WORK TO COMPLETE: The entries below must be retyped in full. Keep every word the same.

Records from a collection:
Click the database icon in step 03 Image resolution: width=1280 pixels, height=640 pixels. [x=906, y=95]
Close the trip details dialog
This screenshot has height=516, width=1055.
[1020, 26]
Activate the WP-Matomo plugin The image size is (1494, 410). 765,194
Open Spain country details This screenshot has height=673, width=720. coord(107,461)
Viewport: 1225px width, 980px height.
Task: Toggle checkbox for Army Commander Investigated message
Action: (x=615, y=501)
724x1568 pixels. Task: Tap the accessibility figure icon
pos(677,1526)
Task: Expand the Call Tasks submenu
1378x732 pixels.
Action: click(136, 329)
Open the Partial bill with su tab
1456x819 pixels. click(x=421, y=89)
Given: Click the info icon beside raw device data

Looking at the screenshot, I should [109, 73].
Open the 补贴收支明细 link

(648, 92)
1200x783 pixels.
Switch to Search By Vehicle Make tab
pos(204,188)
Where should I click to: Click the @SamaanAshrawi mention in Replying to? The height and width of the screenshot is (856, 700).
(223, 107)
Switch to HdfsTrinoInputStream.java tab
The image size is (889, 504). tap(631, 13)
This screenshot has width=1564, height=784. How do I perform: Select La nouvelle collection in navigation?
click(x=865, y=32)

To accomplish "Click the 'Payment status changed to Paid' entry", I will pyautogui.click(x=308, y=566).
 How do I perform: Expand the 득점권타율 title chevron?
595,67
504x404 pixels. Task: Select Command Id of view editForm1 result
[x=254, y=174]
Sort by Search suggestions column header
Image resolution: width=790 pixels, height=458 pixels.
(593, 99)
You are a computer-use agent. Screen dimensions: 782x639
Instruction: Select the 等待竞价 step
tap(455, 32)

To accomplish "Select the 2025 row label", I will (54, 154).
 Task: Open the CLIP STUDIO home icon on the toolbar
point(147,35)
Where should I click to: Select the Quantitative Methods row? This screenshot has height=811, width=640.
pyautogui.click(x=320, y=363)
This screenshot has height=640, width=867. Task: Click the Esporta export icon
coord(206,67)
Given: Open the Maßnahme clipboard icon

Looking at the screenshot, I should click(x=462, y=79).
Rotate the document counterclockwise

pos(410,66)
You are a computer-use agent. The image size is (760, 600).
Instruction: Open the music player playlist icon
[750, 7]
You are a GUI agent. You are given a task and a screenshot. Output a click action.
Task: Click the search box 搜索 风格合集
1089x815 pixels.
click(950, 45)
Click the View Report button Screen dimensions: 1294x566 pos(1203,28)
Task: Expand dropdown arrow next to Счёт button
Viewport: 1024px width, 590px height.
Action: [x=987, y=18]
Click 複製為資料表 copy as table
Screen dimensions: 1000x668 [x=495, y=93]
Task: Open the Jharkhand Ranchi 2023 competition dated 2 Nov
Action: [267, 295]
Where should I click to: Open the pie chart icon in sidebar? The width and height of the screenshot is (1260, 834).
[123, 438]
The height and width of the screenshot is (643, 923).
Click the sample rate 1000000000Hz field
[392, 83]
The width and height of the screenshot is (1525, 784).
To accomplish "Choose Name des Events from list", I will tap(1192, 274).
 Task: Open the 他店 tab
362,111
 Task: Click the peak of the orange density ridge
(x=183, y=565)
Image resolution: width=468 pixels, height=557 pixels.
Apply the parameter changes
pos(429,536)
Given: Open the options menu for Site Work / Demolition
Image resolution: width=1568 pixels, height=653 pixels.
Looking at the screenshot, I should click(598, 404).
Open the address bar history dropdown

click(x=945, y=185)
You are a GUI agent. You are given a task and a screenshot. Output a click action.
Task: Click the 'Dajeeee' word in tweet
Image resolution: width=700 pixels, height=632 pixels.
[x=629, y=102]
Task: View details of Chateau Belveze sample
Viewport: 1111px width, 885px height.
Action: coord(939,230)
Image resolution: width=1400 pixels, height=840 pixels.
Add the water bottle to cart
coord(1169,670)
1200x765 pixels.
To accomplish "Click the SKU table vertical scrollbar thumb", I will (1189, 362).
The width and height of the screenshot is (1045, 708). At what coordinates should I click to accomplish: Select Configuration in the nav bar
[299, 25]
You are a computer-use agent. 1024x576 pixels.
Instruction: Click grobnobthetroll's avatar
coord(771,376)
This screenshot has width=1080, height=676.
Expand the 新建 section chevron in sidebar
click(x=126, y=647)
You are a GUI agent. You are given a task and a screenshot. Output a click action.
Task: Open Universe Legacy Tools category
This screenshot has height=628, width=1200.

WRITTEN RESPONSE:
Click the database icon in step 03 Image resolution: width=1280 pixels, height=640 pixels. [x=906, y=95]
Close the trip details dialog
This screenshot has height=516, width=1055.
[1020, 26]
Activate the WP-Matomo plugin The image size is (1494, 410). 765,194
Open Spain country details This screenshot has height=673, width=720. coord(107,461)
Viewport: 1225px width, 980px height.
Task: Toggle checkbox for Army Commander Investigated message
Action: (x=615, y=501)
724x1568 pixels. Task: Tap the accessibility figure icon
pos(677,1526)
Task: Expand the Call Tasks submenu
1378x732 pixels.
Action: click(136, 329)
Open the Partial bill with su tab
1456x819 pixels. click(x=421, y=89)
Given: Click the info icon beside raw device data

Looking at the screenshot, I should [109, 73].
Open the 补贴收支明细 link

(648, 92)
1200x783 pixels.
Switch to Search By Vehicle Make tab
pos(204,188)
Where should I click to: Click the @SamaanAshrawi mention in Replying to? The height and width of the screenshot is (856, 700).
(223, 107)
Switch to HdfsTrinoInputStream.java tab
The image size is (889, 504). tap(631, 13)
This screenshot has width=1564, height=784. How do I perform: Select La nouvelle collection in navigation?
click(x=865, y=32)

To accomplish "Click the 'Payment status changed to Paid' entry", I will pyautogui.click(x=308, y=566).
 How do I perform: Expand the 득점권타율 title chevron?
595,67
504x404 pixels. Task: Select Command Id of view editForm1 result
[x=254, y=174]
Sort by Search suggestions column header
Image resolution: width=790 pixels, height=458 pixels.
(593, 99)
You are a computer-use agent. Screen dimensions: 782x639
Instruction: Select the 等待竞价 step
tap(455, 32)

To accomplish "Select the 2025 row label", I will (54, 154).
 Task: Open the CLIP STUDIO home icon on the toolbar
point(147,35)
Where should I click to: Select the Quantitative Methods row? This screenshot has height=811, width=640.
pyautogui.click(x=320, y=363)
This screenshot has height=640, width=867. Task: Click the Esporta export icon
coord(206,67)
Given: Open the Maßnahme clipboard icon

Looking at the screenshot, I should click(x=462, y=79).
Rotate the document counterclockwise

pos(410,66)
You are a computer-use agent. The image size is (760, 600).
Instruction: Open the music player playlist icon
[750, 7]
You are a GUI agent. You are given a task and a screenshot. Output a click action.
Task: Click the search box 搜索 风格合集
1089x815 pixels.
click(950, 45)
Click the View Report button Screen dimensions: 1294x566 pos(1203,28)
Task: Expand dropdown arrow next to Счёт button
Viewport: 1024px width, 590px height.
Action: [x=987, y=18]
Click 複製為資料表 copy as table
Screen dimensions: 1000x668 [x=495, y=93]
Task: Open the Jharkhand Ranchi 2023 competition dated 2 Nov
Action: [267, 295]
Where should I click to: Open the pie chart icon in sidebar? The width and height of the screenshot is (1260, 834).
[123, 438]
The height and width of the screenshot is (643, 923).
Click the sample rate 1000000000Hz field
[392, 83]
The width and height of the screenshot is (1525, 784).
To accomplish "Choose Name des Events from list", I will tap(1192, 274).
 Task: Open the 他店 tab
362,111
 Task: Click the peak of the orange density ridge
(x=183, y=565)
Image resolution: width=468 pixels, height=557 pixels.
Apply the parameter changes
pos(429,536)
Given: Open the options menu for Site Work / Demolition
Image resolution: width=1568 pixels, height=653 pixels.
Looking at the screenshot, I should click(598, 404).
Open the address bar history dropdown

click(x=945, y=185)
You are a GUI agent. You are given a task and a screenshot. Output a click action.
Task: Click the 'Dajeeee' word in tweet
Image resolution: width=700 pixels, height=632 pixels.
[x=629, y=102]
Task: View details of Chateau Belveze sample
Viewport: 1111px width, 885px height.
Action: coord(939,230)
Image resolution: width=1400 pixels, height=840 pixels.
Add the water bottle to cart
coord(1169,670)
1200x765 pixels.
To accomplish "Click the SKU table vertical scrollbar thumb", I will (1189, 362).
The width and height of the screenshot is (1045, 708). At what coordinates should I click to accomplish: Select Configuration in the nav bar
[299, 25]
You are a computer-use agent. 1024x576 pixels.
Instruction: Click grobnobthetroll's avatar
coord(771,376)
This screenshot has width=1080, height=676.
Expand the 新建 section chevron in sidebar
click(x=126, y=647)
You are a GUI agent. You are given a task and a screenshot. Output a click action.
Task: Open Universe Legacy Tools category
This screenshot has height=628, width=1200.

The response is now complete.